Posted 27 May 2016 by
Global Marketing

Written by Mathew David Pauley, JD, MA, MDR

This is the final post in my 10-part blog series, “Type at the Family Conference Table,” and I would like to begin by thanking CPP for a great collaboration throughout my participation in the MBTI® Certification Program and throughout these posts. Certification Trainer Michael Segovia and his team went out of their way to assist me during the program (which was sort of a birthday present), increasing the pressure for me to have the week go well!). I would also like to thank Associate Marketing Manager, Eugeniá Wright, for all of her assistance in putting together this blog series.

I came to learn about personality type in the course of my work in a very niche field in healthcare of clinical ethics consultation and have found it very useful. This blog series has focused thus far on individuals in the hospital who (1) are typically stressed out and often even traumatized, and (2) are called upon to make significantly important and impactful decisions for themselves and sometimes the people they love. This is the tragic nature of medical decision making. In an attempt now to expand my view, I want to close the series with a related look at the hospital itself.

In September 2015 I attended two very different conference sessions. The first was at the 2015 MBTI® Users Conference, where we looked at the MBTI type preferences of different business cultures. For example, technology and engineering tend to reflect an NT culture, with values and norms promoted by Intuitive Thinking types. Healthcare, on the other hand, is by and large an SF culture, valuing genuine communication, collaboration, and providing practical care to people. Obviously, aspects of all type preferences are present in a hospital, but looking at the mission statements and values posted on the walls, and the unifying fact that every person there is there to help people, the culture certainly skews toward Sensing and Feeling.

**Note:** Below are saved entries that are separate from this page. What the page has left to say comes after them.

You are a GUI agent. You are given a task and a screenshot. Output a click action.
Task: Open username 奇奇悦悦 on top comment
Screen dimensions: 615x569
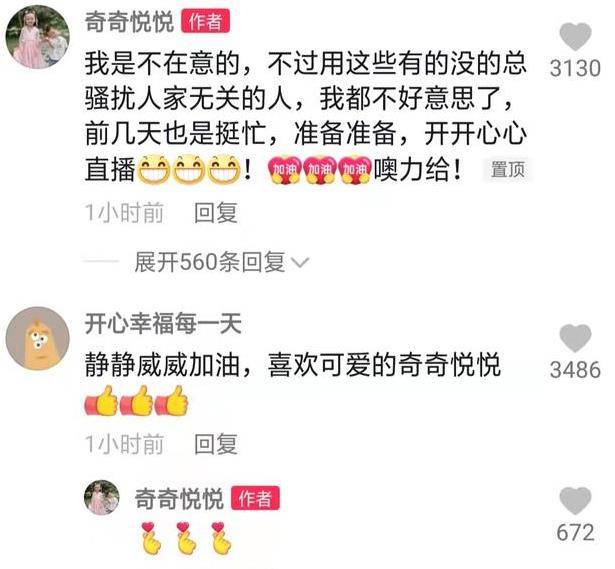click(x=129, y=22)
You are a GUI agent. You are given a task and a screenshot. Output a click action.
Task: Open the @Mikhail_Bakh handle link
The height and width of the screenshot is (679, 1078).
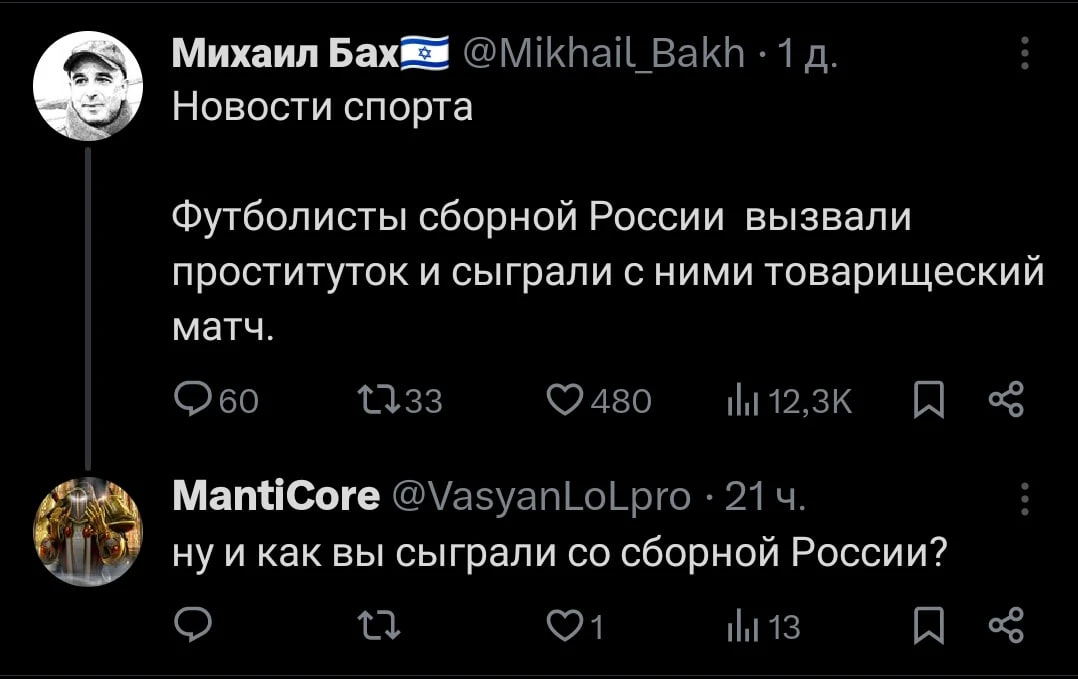coord(604,53)
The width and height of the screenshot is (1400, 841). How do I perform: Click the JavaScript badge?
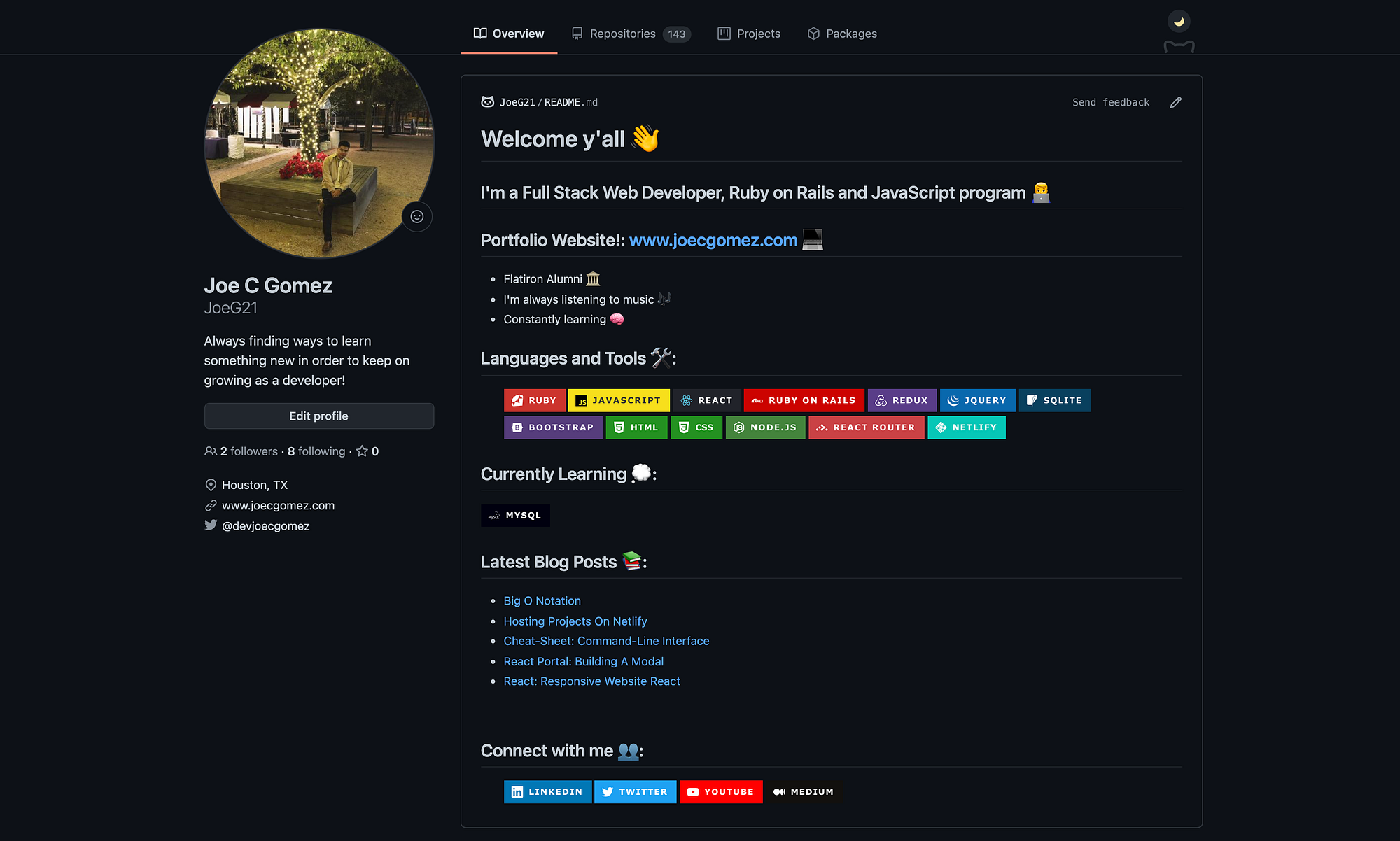click(x=619, y=400)
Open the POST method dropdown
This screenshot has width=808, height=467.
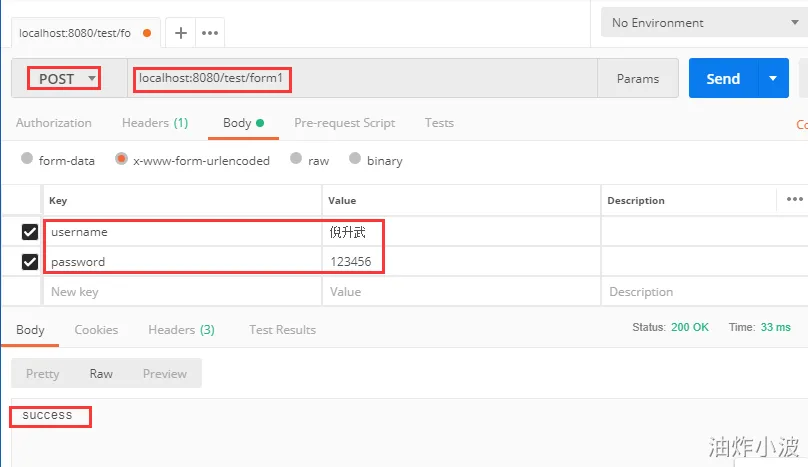pyautogui.click(x=66, y=78)
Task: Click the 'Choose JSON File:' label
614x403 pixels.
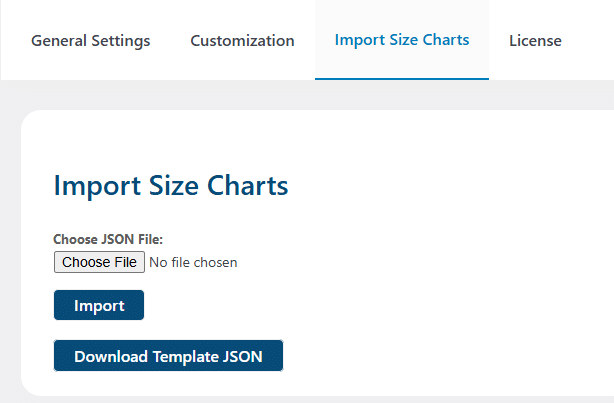Action: pyautogui.click(x=108, y=239)
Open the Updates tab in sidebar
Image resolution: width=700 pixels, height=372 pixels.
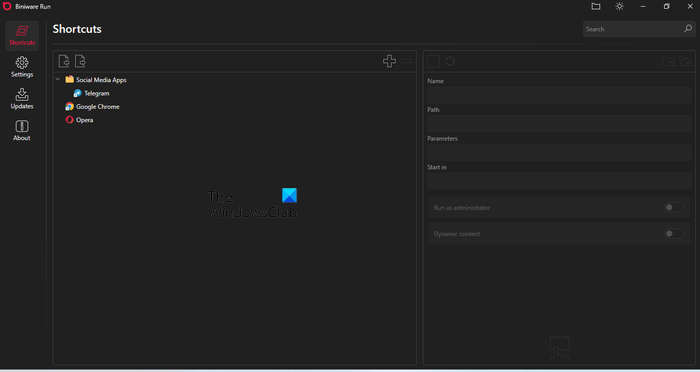[x=22, y=99]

At another conference for healthcare leaders in California, an emergency room physician talked about “institutional trauma,” the concept that just as physical trauma can impact individuals, an institution like a hospital can suffer trauma throughout its systems too. Distrust among colleagues increases and communication decreases. The organization may become more risk averse and unwilling to meet the needs of some of its customers on the fringes. The narrative of the trauma can get repeated and repeated, lowering morale. For a hospital, or a unit within a hospital, it can be triggered by the unanticipated loss of a patient or even the loss of a colleague. A souring relationship between the medical team and a family can also send ripples across the unit.Busy Nurse's Station In Modern Hospital

I asked myself whether an institution can find itself experiencing something analogous to the significantly stressed individuals I encounter in my work. This is (more of a thought exercise than anything else). For example, hospitals are under continual pressure to be affordable; but they also require a financial margin that will allow them to keep their doors open in order to deliver care (the mantra “no margin, no mission” get thrown around a lot). Financial responsibility is an ethical obligation the hospital has to all patients seeking care from the hospital; objectively weighing pros and cons and focusing on the most good for the most people is typical of an NT preference. However, the good for the many will often come at the expense of the one.

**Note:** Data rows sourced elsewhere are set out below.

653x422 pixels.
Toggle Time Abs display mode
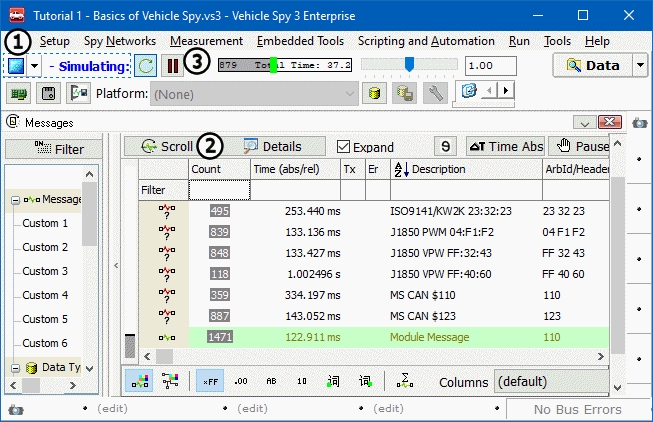coord(505,146)
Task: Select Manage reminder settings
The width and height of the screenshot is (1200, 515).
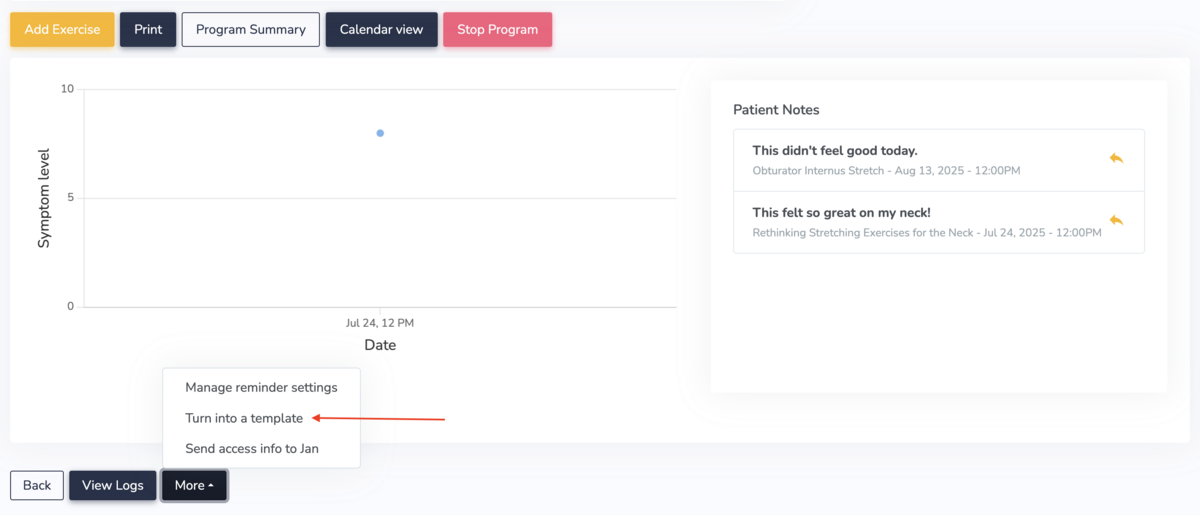Action: click(261, 387)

The SF preference places much of the focus on the one. This is why healthcare is considered to have an institutional preference for Sensing and Feeling—when we are under doctors’ and nurses’ care, we want (and demand) that they focus on us as individuals before thinking about resources and financial margins. But again, the institution needs to focus on all its patients. It’s hard to think about, and it’s frustrating, but without fiscal responsibility suffering can increase for a population of individuals. The answer, of course, is that hospitals need to focus on both.

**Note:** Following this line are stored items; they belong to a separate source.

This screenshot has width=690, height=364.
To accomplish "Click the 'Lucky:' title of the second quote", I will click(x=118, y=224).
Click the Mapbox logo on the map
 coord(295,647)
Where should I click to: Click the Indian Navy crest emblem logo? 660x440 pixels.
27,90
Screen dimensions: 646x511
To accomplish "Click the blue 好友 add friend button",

If hospitals indeed reflect an SF culture, they clearly need to flex if they are going to satisfy their NT obligations, such as when many hospitals endured the growing pains and systems struggles associated with moving from hand-written medical notes, to an electronic medical record.  The need to flex is a given, but it is draining and can trigger stress-induced eruptions akin to what their patients and families are experiencing inside their very walls, especially during traumatic events. At those times, even hospitals can act in ways that make them seem significantly different from the places of healing we strive to make them.